Under the original title of Time Inc., the story was commissioned on 4 February 1986. Holmes died on 24 May 1986, however, and was unable to work on the script past the first part. The series' script editor Eric Saward resigned around this time due to disagreements with the producer, John Nathan-Turner, but agreed to write the final episode based on Holmes' outline, and also rewrite Holmes' draft to tie the two together, for which he was credited as Script Editor. Much of Holmes's original draft, involving as it did a reenactment of one of the Whitechapel Murders ascribed to Jack the Ripper, was felt to be unsuitable, and most of the material set in the Matrix in the episode credited to Holmes is in fact Saward's work. The original ending to the segment as a whole (and, indeed, the whole Trial story and possibly the series) would have seen the Doctor and the Valeyard in an inconclusive cliffhanger, both (seemingly) plunging into a void to their deaths as an extra "hook". However, Nathan-Turner felt this was too downbeat and believed that it was important that the season did not end on an inconclusive note to demonstrate the series was back in business and avoid providing an excuse for BBC management to cancel the series altogether. Saward was annoyed by what he saw as Nathan-Turner's reneging on what Saward and Holmes had long agreed on for the series ending. Saward refused to change the ending and withdrew permission to use his script very late in the day, by which point the production team had been assembled and the segment was entering rehearsals.

John Nathan-Turner commissioned Pip and Jane Baker to write a replacement final episode. For copyright reasons they could not be told anything of the content of Saward's script (and there were lawyers observing all the commissioning meetings). The only similarity between the two is the announcement that the High Council of the Time Lords have resigned, which was a natural development of the earlier scripts. The new script ended on an optimistic note, with the Doctor departing for new adventures. In keeping with this more optimistic stance, Nathan-Turner decided to amend the script at the last minute to show how Peri had not died as shown in Mindwarp but had in fact survived and became Yrcanos's warrior queen. Her apparent death was a part of the Valeyard's tampering with the Matrix. A shot from the earlier story was used to show this. Nicola Bryant was absolutely disappointed to learn how the fate of her character had been changed. The final title of "The Ultimate Foe" was initially used for Pip and Jane Baker's broadcast episodes 9-12 serial that ultimately became known as Terror of the Vervoids.

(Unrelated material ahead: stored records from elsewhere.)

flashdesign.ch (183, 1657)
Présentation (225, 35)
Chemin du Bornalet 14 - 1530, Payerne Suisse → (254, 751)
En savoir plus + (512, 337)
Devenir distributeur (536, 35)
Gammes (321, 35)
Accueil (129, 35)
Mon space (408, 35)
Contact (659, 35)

Although the other episodes of this season were the usual 25 minutes in length, it proved impossible to edit episode 14 down to that length. Nathan-Turner applied for and received special permission for the episode to run 5 minutes over its scheduled time slot, making it 30 minutes.

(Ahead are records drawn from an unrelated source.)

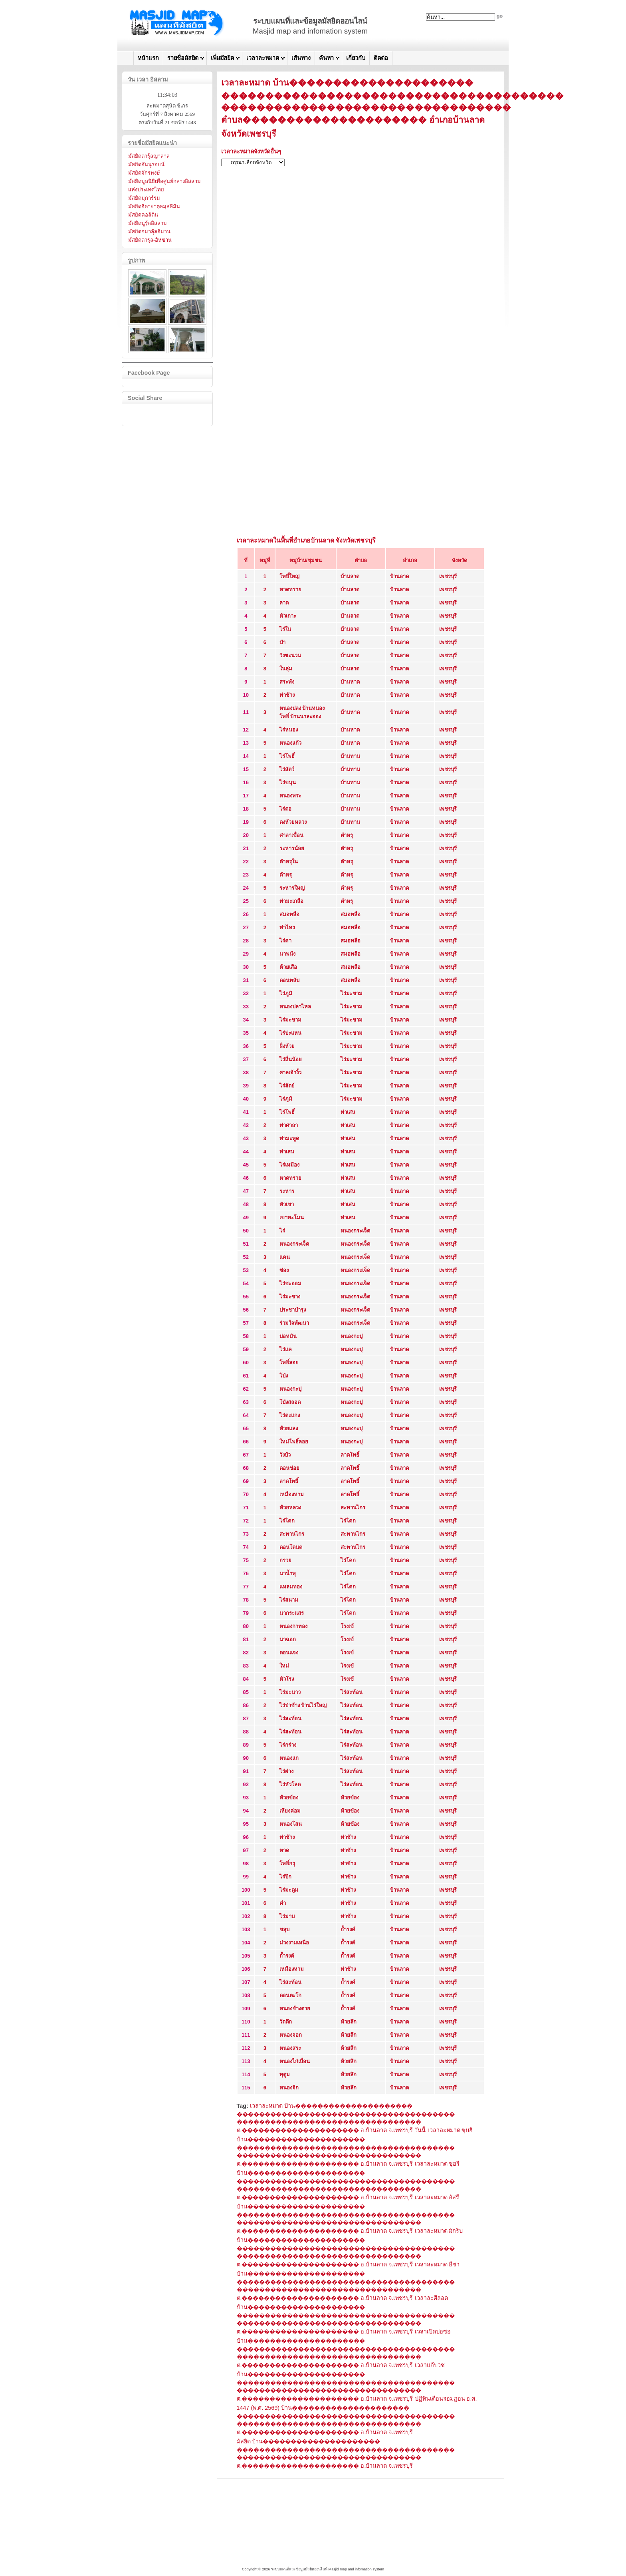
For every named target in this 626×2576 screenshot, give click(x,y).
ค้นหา (326, 58)
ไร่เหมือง (289, 1165)
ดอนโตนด (290, 1547)
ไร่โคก (287, 1521)
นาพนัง (287, 954)
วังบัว (285, 1455)
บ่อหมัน (288, 1336)
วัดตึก (285, 2022)
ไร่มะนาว (290, 1692)
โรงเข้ (347, 1626)
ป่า (282, 642)
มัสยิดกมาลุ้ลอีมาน (149, 232)
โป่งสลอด (290, 1402)
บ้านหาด (350, 682)
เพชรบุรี (448, 576)
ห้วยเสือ (288, 967)
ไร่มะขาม (352, 993)
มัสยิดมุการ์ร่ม (144, 198)
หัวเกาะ (287, 616)
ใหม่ (284, 1666)
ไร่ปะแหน (290, 1033)
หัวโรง (286, 1679)
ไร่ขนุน (287, 782)
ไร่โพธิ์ (287, 756)
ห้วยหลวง (290, 1508)
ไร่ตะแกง (289, 1415)
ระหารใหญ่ (292, 888)
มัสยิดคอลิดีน (143, 215)
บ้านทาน (350, 756)
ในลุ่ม (285, 669)
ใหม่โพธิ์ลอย (293, 1442)
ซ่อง (284, 1270)
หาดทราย (290, 589)
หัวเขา (286, 1204)
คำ (282, 1903)
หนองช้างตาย (294, 2009)
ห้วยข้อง (288, 1798)
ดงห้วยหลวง (293, 822)
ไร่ (282, 1231)
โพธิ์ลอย (289, 1363)
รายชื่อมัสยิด (182, 58)
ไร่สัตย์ (287, 1086)
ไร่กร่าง (287, 1745)
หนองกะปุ (352, 1336)
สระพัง (286, 682)
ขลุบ (284, 1929)
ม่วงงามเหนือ (294, 1943)
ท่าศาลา (288, 1125)
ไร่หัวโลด (290, 1784)
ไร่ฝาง (286, 1771)
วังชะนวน (290, 655)
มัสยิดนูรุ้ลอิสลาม (147, 223)
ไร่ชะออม (290, 1283)
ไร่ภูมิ (285, 993)
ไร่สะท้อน (352, 1692)
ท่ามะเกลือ (291, 901)
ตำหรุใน (288, 862)
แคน (284, 1257)
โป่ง (283, 1376)
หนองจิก (289, 2088)
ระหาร (286, 1191)
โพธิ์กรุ (287, 1863)
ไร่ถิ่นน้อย (290, 1059)
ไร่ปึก (285, 1877)
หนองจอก (290, 2035)
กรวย (285, 1560)
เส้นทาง (301, 58)
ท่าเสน (348, 1112)
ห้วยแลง (288, 1428)
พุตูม (284, 2074)
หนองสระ (290, 2048)
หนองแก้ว (290, 743)
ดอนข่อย (289, 1468)
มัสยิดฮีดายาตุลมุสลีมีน (154, 206)
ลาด (284, 603)
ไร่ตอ (285, 809)
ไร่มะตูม (288, 1890)
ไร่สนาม (288, 1600)
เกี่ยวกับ (355, 58)
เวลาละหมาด (262, 58)
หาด (284, 1850)
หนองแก (289, 1758)
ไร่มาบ (287, 1916)
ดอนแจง (288, 1653)
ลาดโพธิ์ (350, 1455)
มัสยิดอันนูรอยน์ (146, 164)
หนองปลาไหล (295, 1007)
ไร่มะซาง (289, 1297)
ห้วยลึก (349, 2022)
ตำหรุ (347, 835)
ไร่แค (285, 1349)
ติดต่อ (381, 58)
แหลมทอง (290, 1587)
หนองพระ (290, 796)
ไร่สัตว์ (286, 769)
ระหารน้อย (291, 848)
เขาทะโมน (291, 1217)
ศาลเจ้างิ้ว (290, 1072)
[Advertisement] (361, 228)
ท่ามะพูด (289, 1138)
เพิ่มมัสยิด (222, 58)
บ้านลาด (350, 576)
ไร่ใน (285, 629)
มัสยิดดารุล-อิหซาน (150, 240)
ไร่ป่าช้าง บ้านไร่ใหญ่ (303, 1705)
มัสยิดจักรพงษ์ (144, 173)
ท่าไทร (287, 927)
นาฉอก (287, 1639)
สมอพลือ (289, 914)
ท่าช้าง (287, 695)
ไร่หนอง (288, 730)
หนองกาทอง (293, 1626)
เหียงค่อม (290, 1811)
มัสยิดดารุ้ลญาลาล (149, 156)
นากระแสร (291, 1613)
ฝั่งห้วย (287, 1046)
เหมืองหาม (291, 1494)
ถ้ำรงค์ (348, 1929)
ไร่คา (285, 941)
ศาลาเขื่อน (291, 835)
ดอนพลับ (289, 980)
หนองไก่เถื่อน (294, 2061)
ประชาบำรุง (292, 1310)
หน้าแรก (148, 58)
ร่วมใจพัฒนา (294, 1323)
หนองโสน (290, 1824)
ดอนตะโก (290, 1995)
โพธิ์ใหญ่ (289, 576)
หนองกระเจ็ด (355, 1231)
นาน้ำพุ (287, 1573)
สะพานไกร (353, 1508)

| Episode | Title | Run time | Original release date | UK viewers (millions) |
|---|---|---|---|---|
| 1 | "Part Thirteen" | 24:42 | 29 November 1986 | 4.4 |
| 2 | "Part Fourteen" | 29:30 | 6 December 1986 | 5.6 |

==Commercial releases==

===In print===

A novelisation of this serial, written by Pip and Jane Baker, was published by Target Books in April 1988 as The Ultimate Foe. The Ultimate Foe was the working title for the 9th to 12th parts of the season, now generally called Terror of the Vervoids. The novel ends with an additional scene in which Mel is returned to the Doctor's future, and hints that the events of the following serial Time and the Rani took place after several other adventures and before the Sixth Doctor's regeneration.

===Home media===
In October 1993, this story was released on VHS as part of the three-cassette The Trial of a Time Lord set. On 29 September 2008, it was released on Region 2 DVD, similarly boxed with the other three stories of this season. This serial was scheduled to be released as part of the Doctor Who DVD Files in Issue 132 on 22 January 2014.

A limited edition Blu-Ray set of the series was released in October 2019 featuring optional extended versions of all 14 episodes as part of the extra features package.